Compito assegnato a: Trascrivi in forma di tabella Markdown le righe dei record, con le colonne "Numero" e "Riga" e senza le righe vuote: comincia dalla riga che contiene "Given: Click the" e fermati dopo quella che contiene "Looking at the". Escludi le immagini dalla risposta.

Omelia del Patriarca nella S. Messa durante il pellegrinaggio mariano alla chiesa parrocchiale dei Santi Apostoli (Venezia, 11 gennaio 2020)
11-01-2020

Pellegrinaggio mariano alla chiesa parrocchiale dei Santi Apostoli

(Venezia, 11 gennaio 2020)

Omelia del Patriarca Francesco Moraglia

 

 

 

Stiamo vivendo il pellegrinaggio dell’inizio dell’anno e non possiamo dimenticare che, per la Chiesa, il Capodanno è semplicemente l’ottava del Natale ed è la festa solenne della Santa Madre di Dio.

All’inizio dell’anno, infatti, la Chiesa ci chiede di guardare a Maria e il nostro pellegrinaggio – posticipato per motivi legati alle feste natalizie – riprende in mano questa indicazione della Chiesa. Sì, all’inizio del nuovo anno vogliamo guardare alla prima discepola per essere discepoli degni di questo nome.

Dati forniti:
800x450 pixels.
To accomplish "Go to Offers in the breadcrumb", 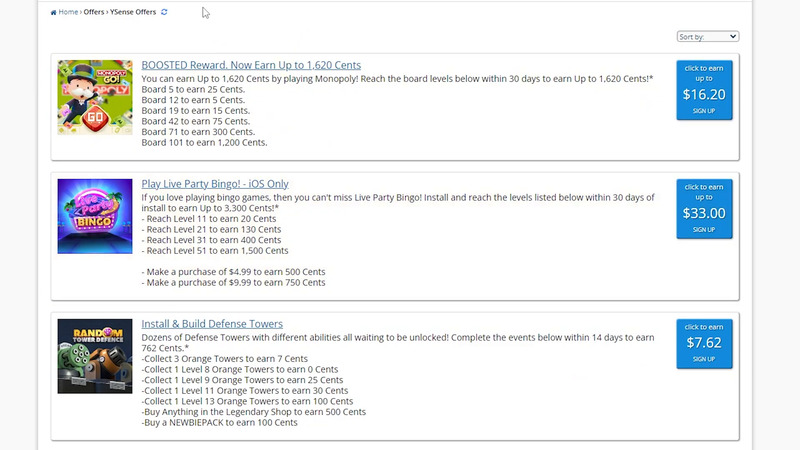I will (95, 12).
---
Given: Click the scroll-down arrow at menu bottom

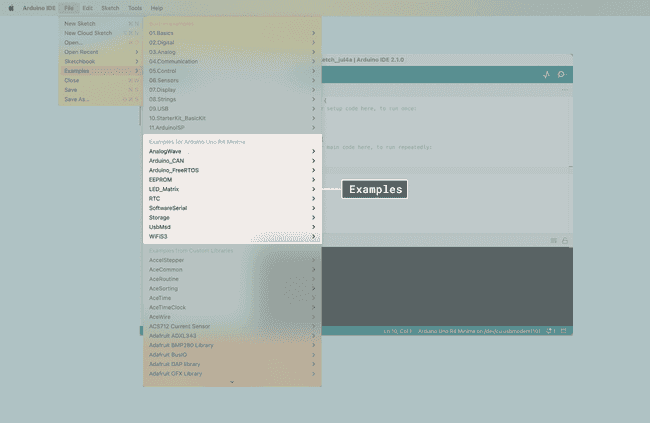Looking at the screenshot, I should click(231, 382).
---
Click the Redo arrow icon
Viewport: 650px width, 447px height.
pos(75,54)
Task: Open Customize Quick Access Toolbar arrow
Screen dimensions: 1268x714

Compito assegnato b: Scrivi il seguito dell'omelia del Patriarca, ripartendo dopo l'ultima frase riportata.

Risposta al compito a:
| Numero | Riga |
|---|---|
| 1 | Given: Click the scroll-down arrow at menu bottom |
| 2 | Looking at the screenshot, I should click(231, 382). |

Risposta al compito b:
Nel Vangelo abbiamo ascoltato il discorso con cui Giovanni Battista risponde ai suoi discepoli che gli dicono: “Rabbì, colui che era con te dall’altra parte del Giordano e al quale hai dato testimonianza, ecco, sta battezzando e tutti accorrono a lui” (Gv 3,26). E Giovanni qui dice una cosa importante: “Nessuno può prendersi qualcosa se non gli è stata data dal cielo” (Gv 3,27).

Dovremmo prendere questo pensiero e metterlo all’inizio del nuovo anno perché vogliamo essere discepoli del Signore, vogliamo essere liberi di seguirlo, vogliamo essere cambiati, vogliamo essere come Colei che, dipendendo dal Signore, era libera da se stessa.

Il problema fondamentale della vita spirituale è quindi liberarci da noi stessi, rimuovere – attraverso la grazia del bttesimo – l’uomo vecchio che è invadente e si rigenera con molte astuzie, con molte furbizie. E allora possiamo mettere al centro della nostra vita noi e pensare anche di essere servi umili degli altri ma, in realtà, serviamo noi stessi. La libertà vera è quella che indica il Battista nel prosieguo del suo discorso: “Lui deve crescere; io, invece, diminuire” (Gv 3,30).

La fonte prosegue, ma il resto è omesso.